Stored data
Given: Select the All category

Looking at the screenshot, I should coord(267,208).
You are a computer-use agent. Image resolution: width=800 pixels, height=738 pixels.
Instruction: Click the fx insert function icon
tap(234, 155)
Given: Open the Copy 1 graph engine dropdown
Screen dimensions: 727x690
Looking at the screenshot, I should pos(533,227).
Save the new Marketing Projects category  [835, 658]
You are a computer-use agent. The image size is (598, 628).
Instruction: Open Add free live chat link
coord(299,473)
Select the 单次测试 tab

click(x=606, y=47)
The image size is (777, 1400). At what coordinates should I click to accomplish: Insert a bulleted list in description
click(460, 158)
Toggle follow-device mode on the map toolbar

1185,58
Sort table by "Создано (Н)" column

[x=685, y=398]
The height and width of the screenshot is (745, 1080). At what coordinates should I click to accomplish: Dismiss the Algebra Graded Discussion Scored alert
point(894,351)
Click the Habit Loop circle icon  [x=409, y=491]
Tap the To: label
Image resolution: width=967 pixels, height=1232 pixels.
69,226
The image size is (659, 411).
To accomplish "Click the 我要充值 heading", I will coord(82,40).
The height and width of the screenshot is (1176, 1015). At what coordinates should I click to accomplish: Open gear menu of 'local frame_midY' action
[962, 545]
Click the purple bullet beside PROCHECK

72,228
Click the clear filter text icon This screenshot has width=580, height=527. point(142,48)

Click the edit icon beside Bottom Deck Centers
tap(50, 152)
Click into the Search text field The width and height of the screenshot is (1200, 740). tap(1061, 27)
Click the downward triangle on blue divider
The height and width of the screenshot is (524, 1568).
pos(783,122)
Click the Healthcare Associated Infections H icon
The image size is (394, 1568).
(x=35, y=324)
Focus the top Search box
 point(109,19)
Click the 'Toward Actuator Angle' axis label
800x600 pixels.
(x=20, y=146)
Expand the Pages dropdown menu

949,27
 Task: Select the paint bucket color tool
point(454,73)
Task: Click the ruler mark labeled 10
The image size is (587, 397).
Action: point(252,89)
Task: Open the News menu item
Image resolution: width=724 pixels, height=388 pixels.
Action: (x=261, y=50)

_Exercise goal_. The full set of entries should appear again, unchanged, line by line.

_Reply_.
Given: Select the All category

Looking at the screenshot, I should coord(267,208).
You are a computer-use agent. Image resolution: width=800 pixels, height=738 pixels.
Instruction: Click the fx insert function icon
tap(234, 155)
Given: Open the Copy 1 graph engine dropdown
Screen dimensions: 727x690
Looking at the screenshot, I should pos(533,227).
Save the new Marketing Projects category  [835, 658]
You are a computer-use agent. The image size is (598, 628).
Instruction: Open Add free live chat link
coord(299,473)
Select the 单次测试 tab

click(x=606, y=47)
The image size is (777, 1400). At what coordinates should I click to accomplish: Insert a bulleted list in description
click(460, 158)
Toggle follow-device mode on the map toolbar

1185,58
Sort table by "Создано (Н)" column

[x=685, y=398]
The height and width of the screenshot is (745, 1080). At what coordinates should I click to accomplish: Dismiss the Algebra Graded Discussion Scored alert
point(894,351)
Click the Habit Loop circle icon  [x=409, y=491]
Tap the To: label
Image resolution: width=967 pixels, height=1232 pixels.
69,226
The image size is (659, 411).
To accomplish "Click the 我要充值 heading", I will coord(82,40).
The height and width of the screenshot is (1176, 1015). At what coordinates should I click to accomplish: Open gear menu of 'local frame_midY' action
[962, 545]
Click the purple bullet beside PROCHECK

72,228
Click the clear filter text icon This screenshot has width=580, height=527. point(142,48)

Click the edit icon beside Bottom Deck Centers
tap(50, 152)
Click into the Search text field The width and height of the screenshot is (1200, 740). tap(1061, 27)
Click the downward triangle on blue divider
The height and width of the screenshot is (524, 1568).
pos(783,122)
Click the Healthcare Associated Infections H icon
The image size is (394, 1568).
(x=35, y=324)
Focus the top Search box
 point(109,19)
Click the 'Toward Actuator Angle' axis label
800x600 pixels.
(x=20, y=146)
Expand the Pages dropdown menu

949,27
 Task: Select the paint bucket color tool
point(454,73)
Task: Click the ruler mark labeled 10
The image size is (587, 397).
Action: point(252,89)
Task: Open the News menu item
Image resolution: width=724 pixels, height=388 pixels.
Action: (x=261, y=50)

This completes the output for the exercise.